§ AIM OF THE TASK: Would you please return only the lines from the one with "The image size is (1828, 1168)." through the last line of the records below, leaving the pictures out?

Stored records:
╔══

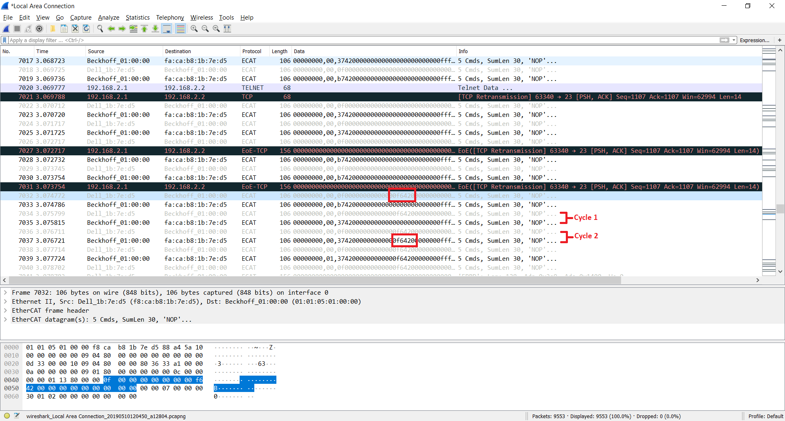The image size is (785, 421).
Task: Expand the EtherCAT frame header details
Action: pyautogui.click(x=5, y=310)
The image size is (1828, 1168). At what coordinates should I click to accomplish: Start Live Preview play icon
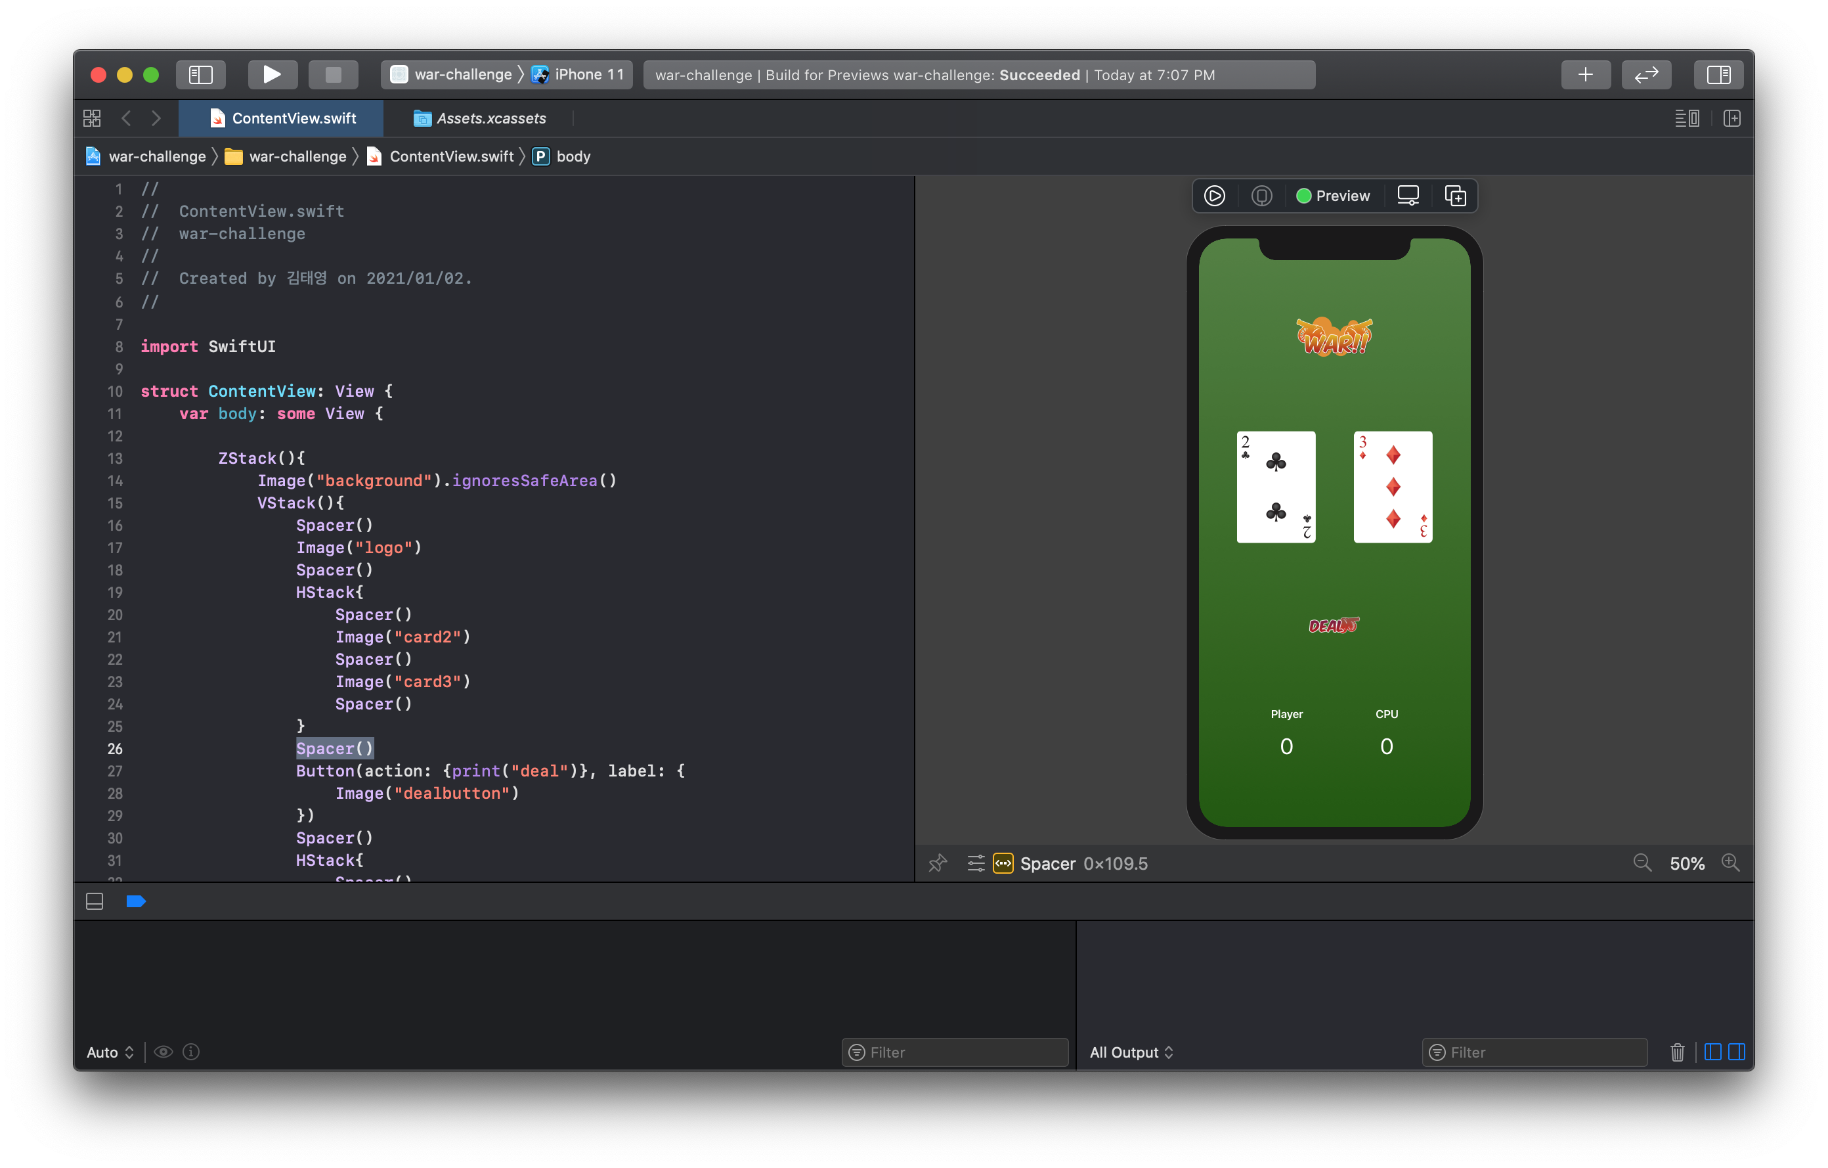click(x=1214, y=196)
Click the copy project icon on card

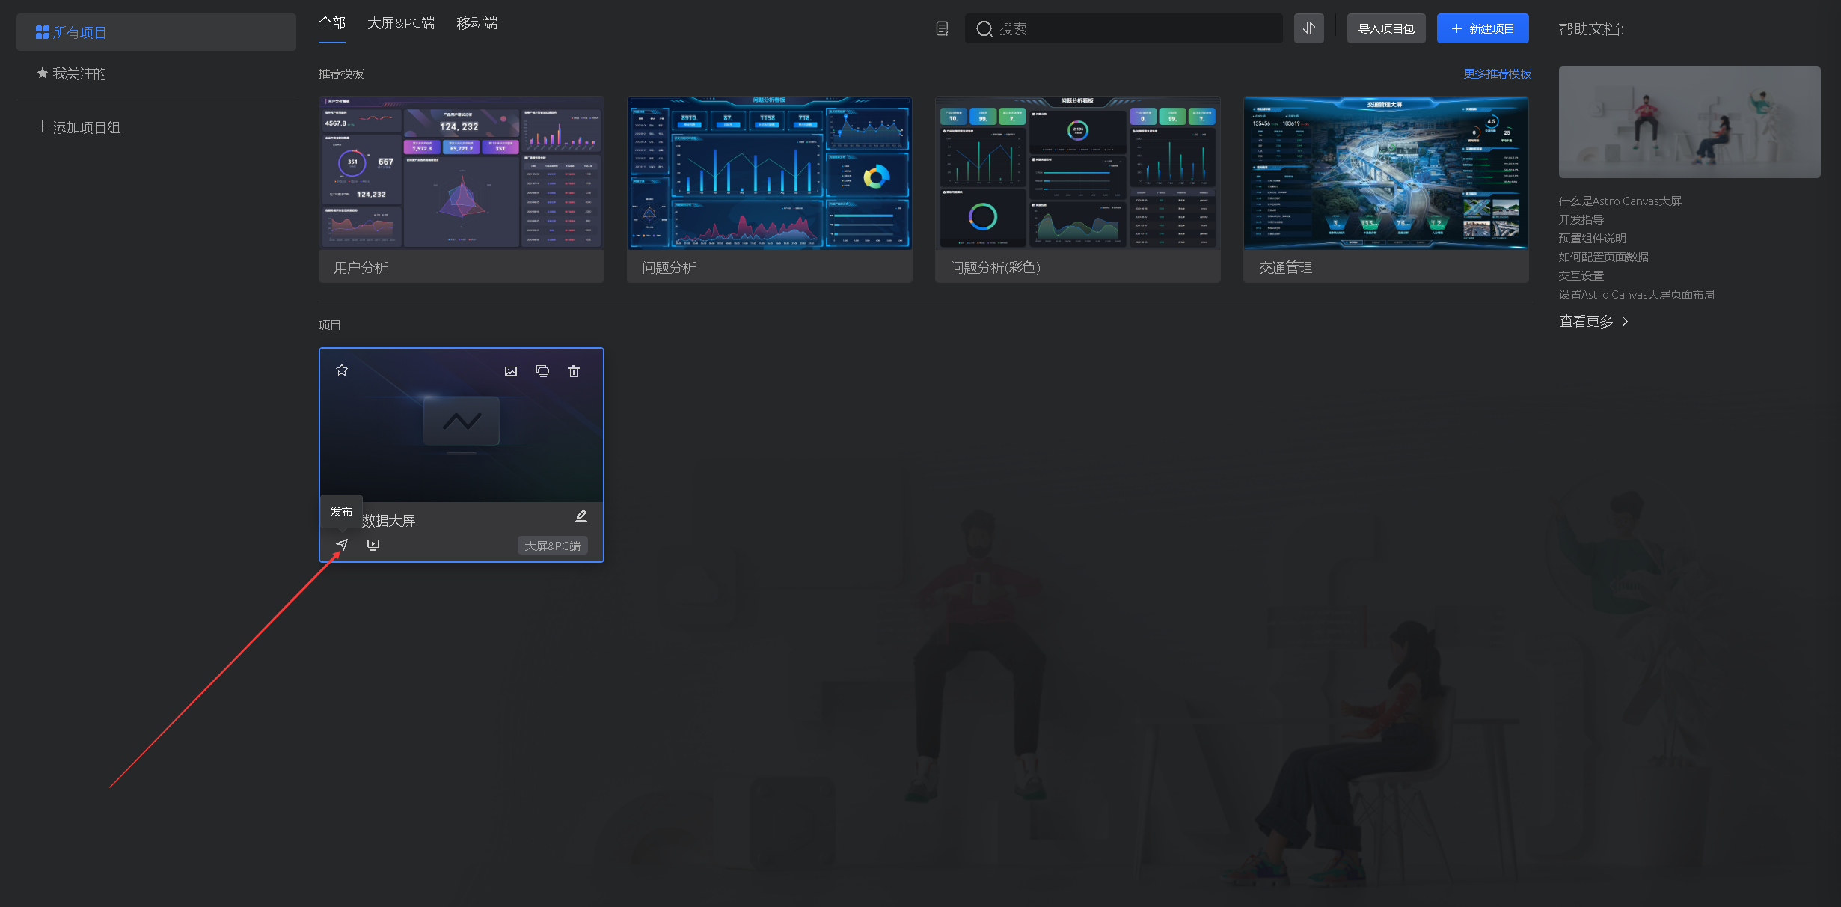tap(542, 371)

╚══

§ EXERCISE SOLUTION:
The image size is (1828, 1168). At what coordinates should I click to accomplish: Start Live Preview play icon
click(x=1214, y=196)
Click the copy project icon on card

tap(542, 371)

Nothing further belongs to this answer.